── Source records ──
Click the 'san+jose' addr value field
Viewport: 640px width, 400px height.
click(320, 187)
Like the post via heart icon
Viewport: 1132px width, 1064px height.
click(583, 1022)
───
◆ Task to complete: The response should be every record above restated exactly.

◆ Solution to this problem:
Click the 'san+jose' addr value field
Viewport: 640px width, 400px height.
click(320, 187)
Like the post via heart icon
Viewport: 1132px width, 1064px height.
click(583, 1022)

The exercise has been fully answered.